The DFS is made from a tri-layered continuous wire with an outer cobalt chromium layer, a middle tantalum layer and an inner lumen coated with sirolimus. Small laser-drilled holes on the abluminal stent surface control drug elution. The study, also published in JACC: Cardiovascular Interventions, had a primary endpoint of angiographic in-stent late lumen loss compared with historical data from the zotarolimus-eluting Resolute stent. In-stent late lumen loss was 0.26±0.28mm for the DFS arm and 0.36±0.52mm for the Resolute arm. The binary angiographic restenosis rate was 0%; median stent strut coverage measured by OCT was 91.4%, 95.6% and 99.1% at 1, 3 and 9 months, respectively. One non-Q-wave myocardial infarction occurred, with a 9-month target lesion failure rate of 2.1%. No stent thrombosis occurred.
“At 9 months, the polymer-free drug-filled stent was safe and effective with high rates of early strut coverage and non-inferior late lumen loss compared with historical Resolute data,” Dr. Stephen Worthley, of GenesisCare in Alexandria, Australia, said in prepared remarks. “This polymer-free stent may avoid polymer-associated adverse vascular responses potentially allowing for a shorter duration of dual antiplatelet therapy. However, larger controlled studies with long-term follow-up are required to demonstrate whether the favorable properties of DFS translate into improved event-free survival in patients with coronary artery disease.”

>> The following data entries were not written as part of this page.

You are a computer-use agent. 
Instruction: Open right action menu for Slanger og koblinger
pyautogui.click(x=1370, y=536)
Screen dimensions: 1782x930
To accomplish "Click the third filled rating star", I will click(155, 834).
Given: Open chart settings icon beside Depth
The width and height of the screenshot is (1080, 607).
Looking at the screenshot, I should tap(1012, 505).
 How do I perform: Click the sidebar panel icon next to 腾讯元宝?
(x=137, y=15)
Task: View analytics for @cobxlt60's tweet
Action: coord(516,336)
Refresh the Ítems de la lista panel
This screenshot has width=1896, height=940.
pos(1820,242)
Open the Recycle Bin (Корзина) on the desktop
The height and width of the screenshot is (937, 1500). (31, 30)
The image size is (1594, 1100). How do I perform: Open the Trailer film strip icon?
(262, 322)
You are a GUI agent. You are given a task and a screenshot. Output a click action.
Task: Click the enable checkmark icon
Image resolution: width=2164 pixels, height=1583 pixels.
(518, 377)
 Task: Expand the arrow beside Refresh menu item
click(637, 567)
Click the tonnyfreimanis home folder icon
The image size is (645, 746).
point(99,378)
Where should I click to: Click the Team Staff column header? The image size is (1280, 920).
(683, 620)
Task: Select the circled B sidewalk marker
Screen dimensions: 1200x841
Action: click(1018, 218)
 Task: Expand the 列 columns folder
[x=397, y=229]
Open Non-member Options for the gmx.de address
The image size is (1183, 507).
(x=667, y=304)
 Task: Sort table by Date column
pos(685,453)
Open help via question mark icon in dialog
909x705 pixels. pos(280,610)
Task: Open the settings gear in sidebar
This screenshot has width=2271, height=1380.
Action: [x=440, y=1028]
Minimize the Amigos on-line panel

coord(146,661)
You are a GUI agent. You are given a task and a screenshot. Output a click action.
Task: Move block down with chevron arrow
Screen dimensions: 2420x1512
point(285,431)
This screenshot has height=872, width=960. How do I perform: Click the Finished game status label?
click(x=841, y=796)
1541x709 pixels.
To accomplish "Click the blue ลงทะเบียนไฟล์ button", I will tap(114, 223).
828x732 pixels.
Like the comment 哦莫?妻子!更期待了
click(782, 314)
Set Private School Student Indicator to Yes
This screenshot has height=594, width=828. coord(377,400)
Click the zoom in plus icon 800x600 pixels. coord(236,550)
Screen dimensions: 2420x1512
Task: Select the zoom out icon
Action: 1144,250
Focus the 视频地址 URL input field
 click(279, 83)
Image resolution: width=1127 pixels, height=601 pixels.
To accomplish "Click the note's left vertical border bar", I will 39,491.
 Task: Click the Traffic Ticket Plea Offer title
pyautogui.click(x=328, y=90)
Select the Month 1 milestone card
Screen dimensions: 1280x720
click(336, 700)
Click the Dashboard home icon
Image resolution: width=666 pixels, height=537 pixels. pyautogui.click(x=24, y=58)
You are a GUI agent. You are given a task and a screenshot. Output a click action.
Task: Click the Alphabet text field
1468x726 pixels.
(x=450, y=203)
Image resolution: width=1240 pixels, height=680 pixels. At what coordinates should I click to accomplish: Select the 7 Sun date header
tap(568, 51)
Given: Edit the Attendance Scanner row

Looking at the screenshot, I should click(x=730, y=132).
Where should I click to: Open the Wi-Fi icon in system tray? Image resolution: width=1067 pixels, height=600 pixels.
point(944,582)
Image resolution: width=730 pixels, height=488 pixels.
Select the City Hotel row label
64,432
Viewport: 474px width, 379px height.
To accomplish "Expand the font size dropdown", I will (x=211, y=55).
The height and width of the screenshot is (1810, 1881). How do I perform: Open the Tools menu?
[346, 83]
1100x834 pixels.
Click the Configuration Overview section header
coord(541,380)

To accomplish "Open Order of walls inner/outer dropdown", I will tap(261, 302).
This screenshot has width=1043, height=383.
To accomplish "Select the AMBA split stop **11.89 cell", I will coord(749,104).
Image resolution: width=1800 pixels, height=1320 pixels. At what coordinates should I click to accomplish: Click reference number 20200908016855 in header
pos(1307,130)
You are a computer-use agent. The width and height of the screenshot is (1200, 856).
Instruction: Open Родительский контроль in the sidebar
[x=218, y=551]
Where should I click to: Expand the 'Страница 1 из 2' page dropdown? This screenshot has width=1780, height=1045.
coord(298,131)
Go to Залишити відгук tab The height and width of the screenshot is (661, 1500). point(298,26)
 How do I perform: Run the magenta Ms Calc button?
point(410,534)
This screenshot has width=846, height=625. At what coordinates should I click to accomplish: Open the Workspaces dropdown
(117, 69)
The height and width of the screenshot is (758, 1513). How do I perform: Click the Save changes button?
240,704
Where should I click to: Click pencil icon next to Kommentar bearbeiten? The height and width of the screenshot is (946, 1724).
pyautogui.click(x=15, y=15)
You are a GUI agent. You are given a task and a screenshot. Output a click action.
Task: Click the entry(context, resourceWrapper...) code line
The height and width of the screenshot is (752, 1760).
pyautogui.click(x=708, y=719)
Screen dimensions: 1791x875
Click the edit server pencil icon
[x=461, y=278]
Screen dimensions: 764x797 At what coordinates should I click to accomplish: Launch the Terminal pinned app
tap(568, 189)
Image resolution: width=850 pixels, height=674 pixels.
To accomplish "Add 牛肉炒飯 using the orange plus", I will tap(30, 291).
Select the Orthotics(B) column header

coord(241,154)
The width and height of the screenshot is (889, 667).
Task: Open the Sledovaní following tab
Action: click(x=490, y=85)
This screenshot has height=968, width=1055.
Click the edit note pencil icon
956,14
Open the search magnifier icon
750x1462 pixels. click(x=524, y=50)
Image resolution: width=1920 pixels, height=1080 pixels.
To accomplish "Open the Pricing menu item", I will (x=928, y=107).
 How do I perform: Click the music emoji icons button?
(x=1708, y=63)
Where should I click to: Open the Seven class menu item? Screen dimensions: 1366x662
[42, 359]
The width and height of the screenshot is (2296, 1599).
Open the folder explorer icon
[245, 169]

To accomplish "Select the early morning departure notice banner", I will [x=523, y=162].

“Today marks a notable milestone in working with interventional cardiologists across the globe to realize the potential of this breakthrough technology, which has the ability to help address unmet clinical needs if the clinical data continues to be positive,” added Medtronic vice president Jason Weidman. “Now with the initial clinical outcomes in hand, we look forward to beginning the path toward commercialization for the drug-filled stent to further advance our innovative coronary portfolio.”